In our prototype system, we use projectors with integral shift lenses. These allow one to move the projected image several inches up or down, making it possible to match up the images from two stacked projectors. However, projectors with this feature are significantly more costly than those without it (by roughly 5000 per projector, at recent prices). The other arrangements in figure 3 are for cheaper projectors with fixed lenses.
The second approach is based on the fixed keystone offsets used in many projectors designed for meeting room environments, where they can be placed on a table, or mounted to the ceiling, and project onto a standard presentation screen. By mounting one projector on the ceiling, and the second at table height, the light cones will intersect at a certain distance, where the screen can be placed.
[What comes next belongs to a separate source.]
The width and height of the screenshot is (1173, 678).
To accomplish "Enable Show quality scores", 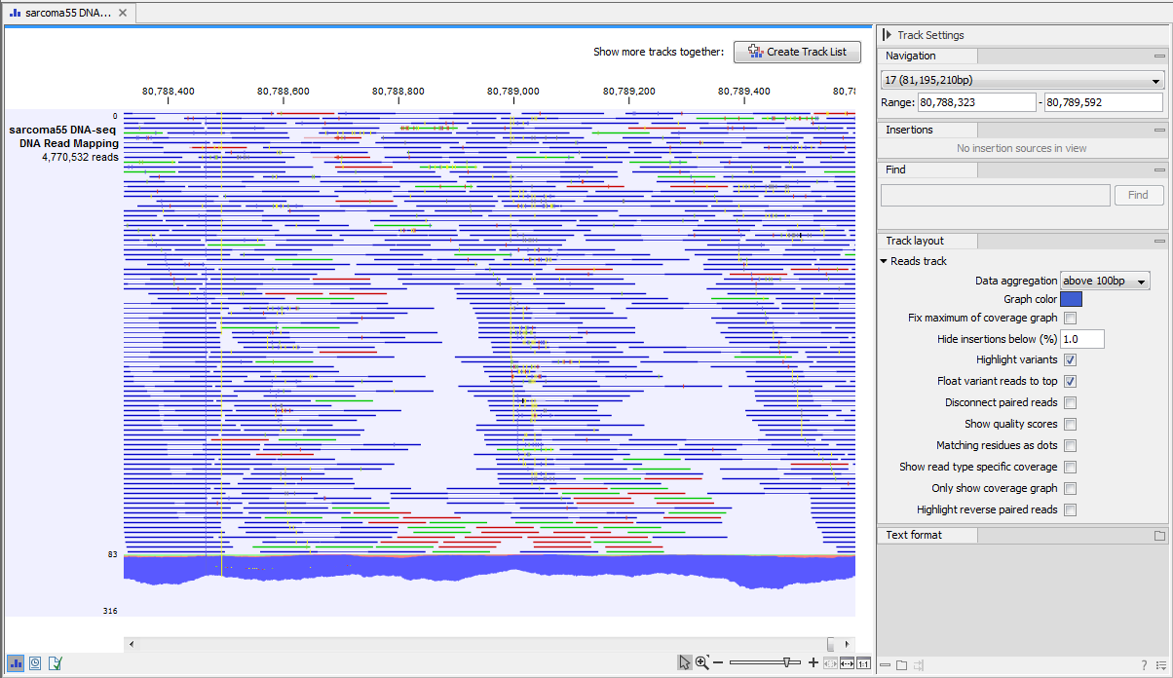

The intersection point can be varied by changing the vertical distance between the two projectors.
The third approach is to simply throw away some image resolution. Two projectors can be stacked, and then only the area where their light cones overlap is used for the computer display. This means using the lower portion of the upper projector's image, and the upper portion of the lower projector's image; this involves using correspondingly offset window viewports in the graphics software configuration. With relatively slim projectors and a large screen, the lost image area can amount to less than 10% of the vertical resolution.
A final approach is to accept some slight distortion in the images. The two projectors can be stacked, but not exactly parallel to each other. By tilting one slightly, the two image areas on the screen will roughly overlap. The tilted projector's image will suffer some keystone distortion in this case, so the two images will not match exactly. But, some initial, non-rigorous tests suggest that the error is not significantly large, and may be acceptable to the average user.